Por Susana Sierra, directora ejecutiva de BH Compliance.     Cuando pareciera que por fin estamos transitando por el camino correcto, fortaleciendo políticas anticorrupción e instalando una agenda de probidad, algunos compatriotas se desvían de esta ruta y muestran incongruencias entre aquello que predican y posteriormente hacen. Concretamente hablo del apoyo que prestaron (ex)autoridades y actuales […]

  • 27 julio, 2018

Por Susana Sierra, directora ejecutiva de BH Compliance.

 

 

Cuando pareciera que por fin estamos transitando por el camino correcto, fortaleciendo políticas anticorrupción e instalando una agenda de probidad, algunos compatriotas se desvían de esta ruta y muestran incongruencias entre aquello que predican y posteriormente hacen. Concretamente hablo del apoyo que prestaron (ex)autoridades y actuales parlamentarios chilenos al expresidente de Brasil, Luiz Inácio Lula Da Silva, para que pese a estar condenado por corrupción, pudiera postular nuevamente al sillón presidencial.

Sí, el exmandatario puede tener amigos como cualquier persona, sin embargo es pertinente recordar que la forma sí importa y más aún si hay autoridades que apoyaron mociones para combatir la corrupción en el país y luego aparecen públicamente dándole apoyo a Lula que además de estar siendo investigado, está condenado en primera y segunda instancia.

Lula estuvo al mando de Brasil cuando estalló el caso de corrupción más grande del último tiempo: el caso Lava Jato. En este sentido, la responsabilidad también recae en él. Por ejemplo, si llevamos esta situación al sector privado, se sabe que si hay corrupción al interior de una empresa, el presidente de la firma da un paso al costado de manera casi natural porque no cumplió con sus deberes de supervisión y dirección. Aunque Lula no haya recibido dinero, sigue siendo responsable de lo que ocurrió en Brasil.

Bajo esta explicación, es tan paradójica esta muestra de apoyo por parte de los chilenos que me pregunto por qué habiendo tanto expresidente investigado -ni siquiera condenado- por corrupción, principalmente en Perú, no se hizo un gesto como el de ahora.

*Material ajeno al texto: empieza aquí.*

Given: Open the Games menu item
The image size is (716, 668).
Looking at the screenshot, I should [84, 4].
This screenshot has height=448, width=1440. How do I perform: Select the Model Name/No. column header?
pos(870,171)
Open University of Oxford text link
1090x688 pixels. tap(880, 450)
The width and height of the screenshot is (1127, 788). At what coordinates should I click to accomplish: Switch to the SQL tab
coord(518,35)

¿Por qué habría que dejar que Lula inscribiera su candidatura aún estando preso? Esa no es una buena señal, ni para Brasil ni para el mundo. Él ya tuvo su oportunidad y si bien fue ampliamente reconocido por el bien que le hizo al país, demostró que le falló a su pueblo. Es hora que asuma su pena. Debe dar paso a nuevas generaciones que demuestren que se puede gobernar sin corrupción. Brasil necesita con urgencia una limpieza política y ahora es cuando se presenta esta oportunidad.

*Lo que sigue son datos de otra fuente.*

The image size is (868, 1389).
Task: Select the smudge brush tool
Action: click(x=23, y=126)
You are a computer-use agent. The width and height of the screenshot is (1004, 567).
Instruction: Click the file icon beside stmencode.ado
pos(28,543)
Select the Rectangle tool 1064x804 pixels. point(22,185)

No hay justificación alguna para que políticos chilenos se entrometan en aquello que la justicia brasileña debe deliberar, más aún si parte del mismo grupo de chilenos que lo apoyó apareció nombrado en los listados de investigaciones en el caso OAS.

Ya basta de pensar en que vamos a herir sensibilidades; dejemos que la justicia brasileña siga haciendo su trabajo como lo ha hecho hasta ahora.